Data for locating words and elements
+++
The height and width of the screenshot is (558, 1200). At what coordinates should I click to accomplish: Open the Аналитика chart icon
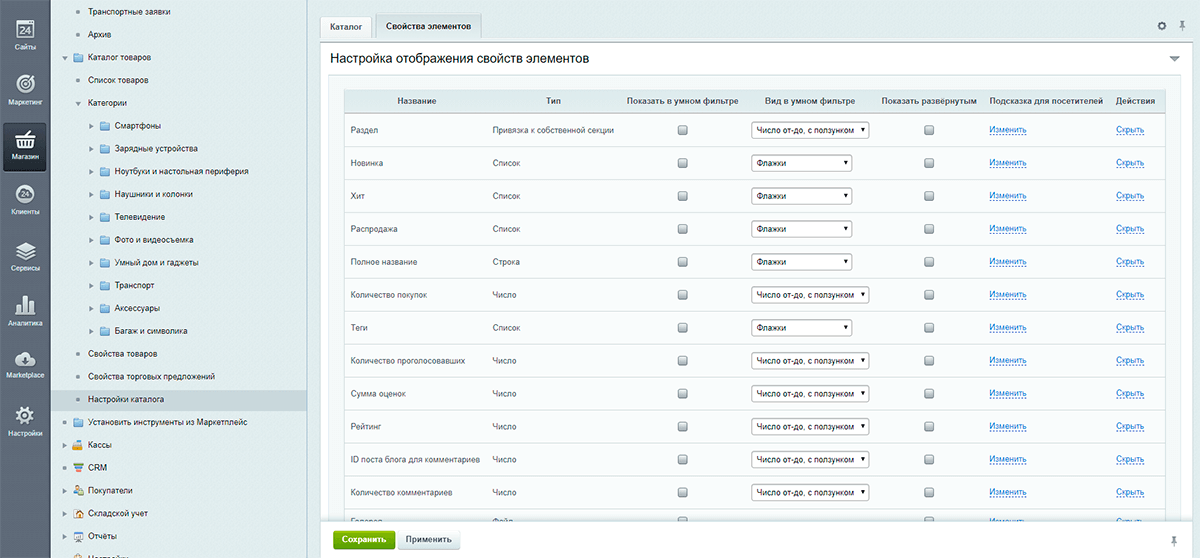coord(25,309)
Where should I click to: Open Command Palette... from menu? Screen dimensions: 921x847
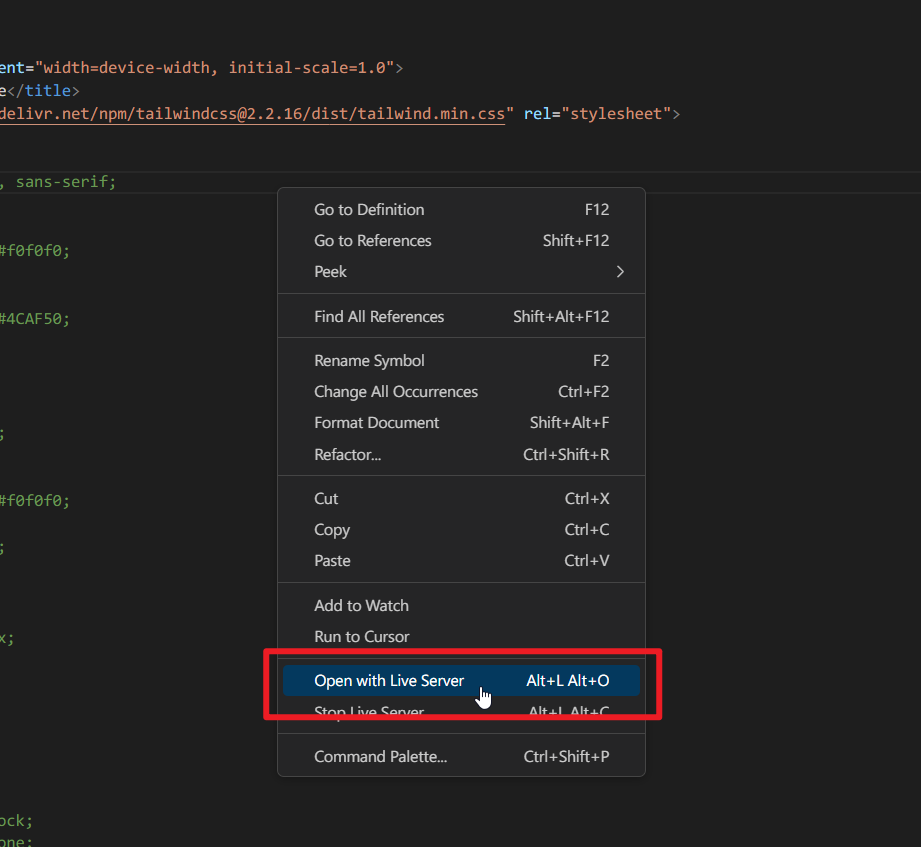(380, 757)
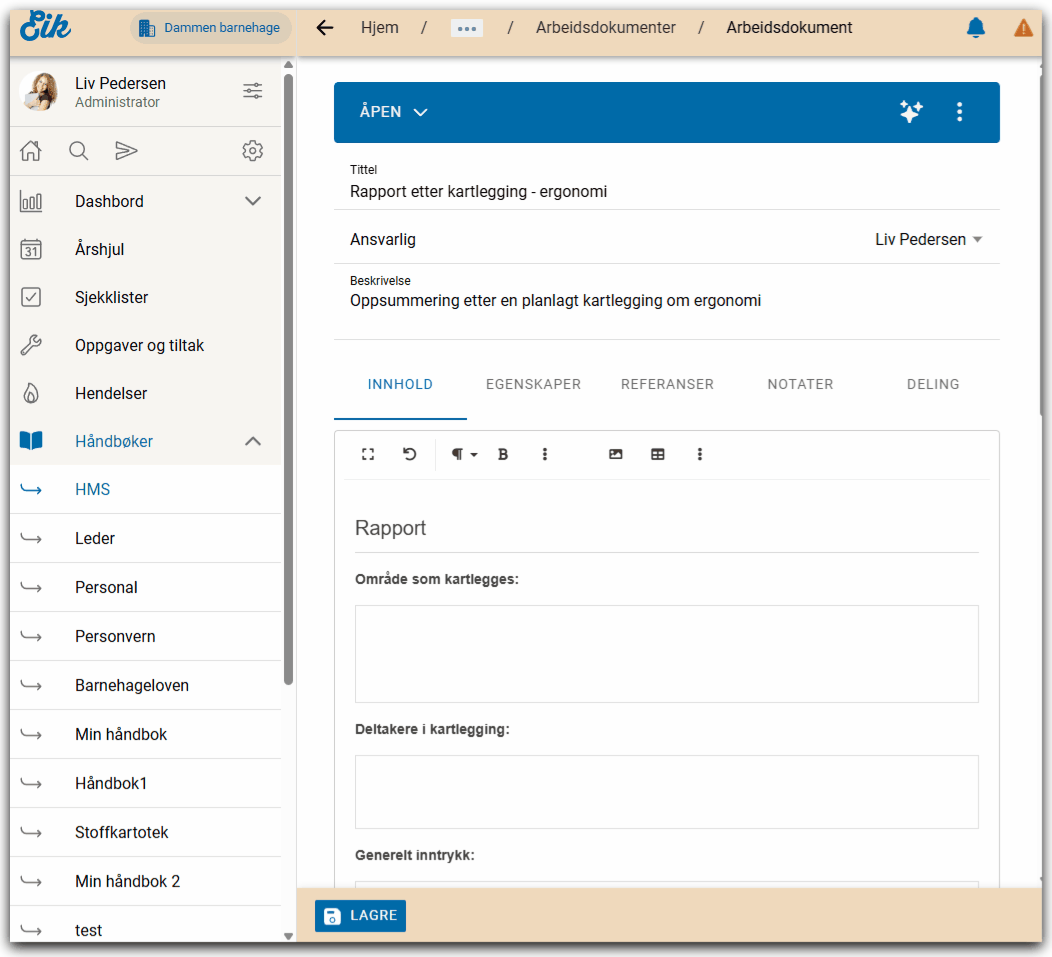This screenshot has height=957, width=1052.
Task: Switch to the Referanser tab
Action: 667,384
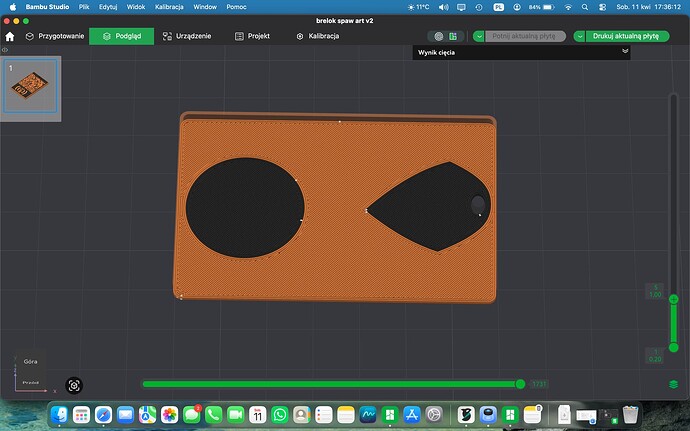Click the layers stack icon at bottom right
This screenshot has width=690, height=431.
[673, 384]
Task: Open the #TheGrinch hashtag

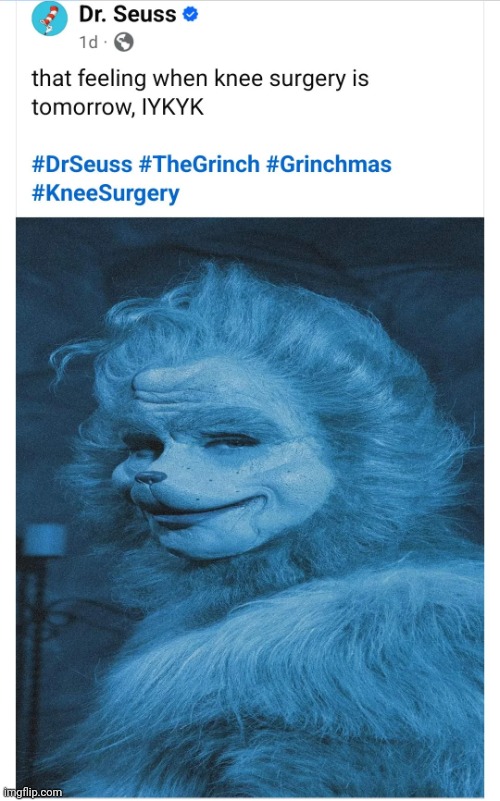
+++
Write out every line of the material above word for word, leaving the pictures out.

The height and width of the screenshot is (558, 1200). At what coordinates should I click to accomplish: Open the Аналитика chart icon
coord(25,309)
Where should I click to: Open Command Palette... from menu? Screen dimensions: 921x847
(380, 757)
This screenshot has height=957, width=1052.
Task: Switch to the Referanser tab
Action: 667,384
Click the layers stack icon at bottom right
This screenshot has width=690, height=431.
[673, 384]
Task: Open the #TheGrinch hashtag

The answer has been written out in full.